Lydia se foi em silêncio

Acabava de completar 19:30 horas e Lydia saía do demorado banho. Ainda enrolada na toalha de banho recém lavada, era dia de domingo. Havia sido dia de limpeza e Lydia estava exauta. Segunda-feira seria feriado, dia do trabalho, e Lydia ja tinha um descanso todo planejado. Pela primeira vez iria descansar sem afugentar-se do monstro da culpa.

Lydia entrou em seu quarto e, sem muito olhar para os lados, pediu em silêncio um pouco de tempo.

Já com as portas trancadas, põe-se à frente da cama e, calma, retira do corpo a toalha molhada e a enrola no cabelo. Neste mesmo gesto, a brisa fria a invade e ela desperta, vestida de pelos arrepiados, e o olhar perdido na caixa dos remédios.

Lembra-se então, de súbito, que esqueceu-se de tomar o remédio que ha um tempo deveria ter tomado. Num gesto impensado e inconsequente, junta na boca quente um pouco de saliva e tenta engolir o comprimido; porém, como que numa maldição, engole apenas a saliva e sente-o adentrar ao canal errado, encaminhando-se para o pulmão. O comprimido, já cruel, vai-lhe então causando sofrimento.

Quanto maos corriam os segundos, mais Lydia ia sentindo-se próxima da morte.

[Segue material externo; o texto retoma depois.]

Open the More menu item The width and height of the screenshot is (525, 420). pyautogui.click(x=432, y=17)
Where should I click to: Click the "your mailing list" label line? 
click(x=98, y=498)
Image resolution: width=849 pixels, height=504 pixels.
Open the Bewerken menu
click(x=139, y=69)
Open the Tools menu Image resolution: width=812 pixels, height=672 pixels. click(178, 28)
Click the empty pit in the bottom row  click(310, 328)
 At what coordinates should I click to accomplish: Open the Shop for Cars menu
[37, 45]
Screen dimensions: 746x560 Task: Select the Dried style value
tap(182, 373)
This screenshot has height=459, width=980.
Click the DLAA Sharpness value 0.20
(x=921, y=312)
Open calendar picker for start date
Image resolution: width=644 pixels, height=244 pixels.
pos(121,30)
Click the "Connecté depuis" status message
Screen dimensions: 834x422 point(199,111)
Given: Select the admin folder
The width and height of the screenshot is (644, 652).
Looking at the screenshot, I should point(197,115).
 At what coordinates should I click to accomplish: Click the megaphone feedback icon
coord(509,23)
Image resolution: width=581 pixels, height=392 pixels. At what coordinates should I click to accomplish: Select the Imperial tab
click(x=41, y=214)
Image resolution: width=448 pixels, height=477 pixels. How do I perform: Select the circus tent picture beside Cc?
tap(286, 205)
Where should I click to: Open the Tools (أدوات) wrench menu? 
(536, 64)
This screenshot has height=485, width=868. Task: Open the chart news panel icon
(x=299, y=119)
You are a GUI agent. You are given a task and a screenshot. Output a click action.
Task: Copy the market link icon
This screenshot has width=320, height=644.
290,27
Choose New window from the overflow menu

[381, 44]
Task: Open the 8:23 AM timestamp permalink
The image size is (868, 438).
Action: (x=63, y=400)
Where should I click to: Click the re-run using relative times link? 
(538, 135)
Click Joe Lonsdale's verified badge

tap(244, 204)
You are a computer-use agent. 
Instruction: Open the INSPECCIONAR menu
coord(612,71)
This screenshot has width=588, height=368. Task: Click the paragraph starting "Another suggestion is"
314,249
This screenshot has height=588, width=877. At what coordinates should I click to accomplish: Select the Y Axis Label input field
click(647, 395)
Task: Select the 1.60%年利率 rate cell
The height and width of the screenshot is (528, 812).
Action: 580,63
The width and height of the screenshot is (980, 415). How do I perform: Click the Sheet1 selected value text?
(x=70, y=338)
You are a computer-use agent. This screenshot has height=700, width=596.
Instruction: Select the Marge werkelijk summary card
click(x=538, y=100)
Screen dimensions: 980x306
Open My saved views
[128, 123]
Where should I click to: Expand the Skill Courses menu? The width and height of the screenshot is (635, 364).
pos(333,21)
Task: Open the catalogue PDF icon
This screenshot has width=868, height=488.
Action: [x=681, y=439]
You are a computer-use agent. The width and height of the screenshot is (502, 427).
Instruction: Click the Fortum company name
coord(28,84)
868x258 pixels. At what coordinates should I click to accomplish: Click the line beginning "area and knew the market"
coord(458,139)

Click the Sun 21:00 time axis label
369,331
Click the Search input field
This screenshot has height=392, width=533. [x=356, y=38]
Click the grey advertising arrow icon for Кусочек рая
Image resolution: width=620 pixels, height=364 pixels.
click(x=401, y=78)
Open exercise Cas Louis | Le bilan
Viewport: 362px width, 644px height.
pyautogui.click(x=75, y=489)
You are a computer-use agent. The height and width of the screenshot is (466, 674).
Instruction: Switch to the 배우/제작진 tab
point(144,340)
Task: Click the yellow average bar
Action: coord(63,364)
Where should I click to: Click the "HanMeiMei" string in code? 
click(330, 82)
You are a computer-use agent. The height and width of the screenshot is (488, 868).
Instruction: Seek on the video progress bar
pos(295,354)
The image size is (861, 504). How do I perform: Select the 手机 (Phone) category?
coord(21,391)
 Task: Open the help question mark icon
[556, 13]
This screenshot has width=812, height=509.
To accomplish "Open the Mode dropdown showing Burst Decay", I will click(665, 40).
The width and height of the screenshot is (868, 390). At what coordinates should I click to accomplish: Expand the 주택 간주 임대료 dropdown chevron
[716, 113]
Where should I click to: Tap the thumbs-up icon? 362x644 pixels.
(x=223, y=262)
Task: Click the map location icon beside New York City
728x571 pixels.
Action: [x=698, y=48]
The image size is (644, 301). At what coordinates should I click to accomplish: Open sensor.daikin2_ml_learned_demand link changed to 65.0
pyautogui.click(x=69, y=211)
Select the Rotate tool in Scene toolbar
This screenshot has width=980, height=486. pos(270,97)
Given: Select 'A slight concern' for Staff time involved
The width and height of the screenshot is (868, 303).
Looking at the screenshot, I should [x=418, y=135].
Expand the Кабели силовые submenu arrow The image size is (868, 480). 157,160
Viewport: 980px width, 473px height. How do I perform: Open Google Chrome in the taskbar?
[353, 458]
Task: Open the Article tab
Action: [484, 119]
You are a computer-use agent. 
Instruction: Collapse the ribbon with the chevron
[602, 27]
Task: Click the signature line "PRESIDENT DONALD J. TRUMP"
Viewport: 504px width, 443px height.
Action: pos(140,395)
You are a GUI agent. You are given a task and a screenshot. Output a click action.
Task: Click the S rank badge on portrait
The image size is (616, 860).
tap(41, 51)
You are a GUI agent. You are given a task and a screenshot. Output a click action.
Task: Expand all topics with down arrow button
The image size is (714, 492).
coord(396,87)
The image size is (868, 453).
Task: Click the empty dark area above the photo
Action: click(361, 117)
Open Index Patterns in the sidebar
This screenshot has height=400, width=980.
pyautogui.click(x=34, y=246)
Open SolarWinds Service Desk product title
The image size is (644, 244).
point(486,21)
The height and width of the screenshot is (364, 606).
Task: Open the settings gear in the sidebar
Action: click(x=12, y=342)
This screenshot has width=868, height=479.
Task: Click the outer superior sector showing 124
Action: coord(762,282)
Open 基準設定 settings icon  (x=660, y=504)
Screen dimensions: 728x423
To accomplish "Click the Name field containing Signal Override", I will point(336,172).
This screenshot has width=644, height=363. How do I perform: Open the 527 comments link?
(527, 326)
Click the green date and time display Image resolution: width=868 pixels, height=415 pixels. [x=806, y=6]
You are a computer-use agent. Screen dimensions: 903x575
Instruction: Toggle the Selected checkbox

Passados 20 minutos, Lydia sofre com tosses amargas e secas. Roxa, doente e tão rapidamente que ninguém nada pudesse fazer para poupar-lhe a vida, cai sem prenúncio no chão de seu quarto.

A brisa de sempre, a mesma cortina, balançando com o ar que chega novo a inundar-lhe os passos para o outro lado. Eis-me aqui e meu maior segredo.

Os homens presentes seguram-lhe o corpo e levam-na para o carro, a caminho - inútil caminho - do hospital. Sua mãe parada estática, de olhos pousados no quarto por um segundo: o abatjour ligado, o disco de vinil rodando em "The Best of Bob Dylan", oa comprimidos quietos, silênciosos, intocáveis, no lugar de sempre.

Nenhum vestígio, um mistério, um segredo: uma viajem.

Aquele quarto cheio de bugigangas e cararecos aos poucos perdeu sua dona, sua mãe, sua prisioneira. Sabe-se lá onde Lydia estaria a dormir agora, senão na cama enfeitada. A cama de sempre.

Lydia morrera e ninguém nunca descobrira o por quê.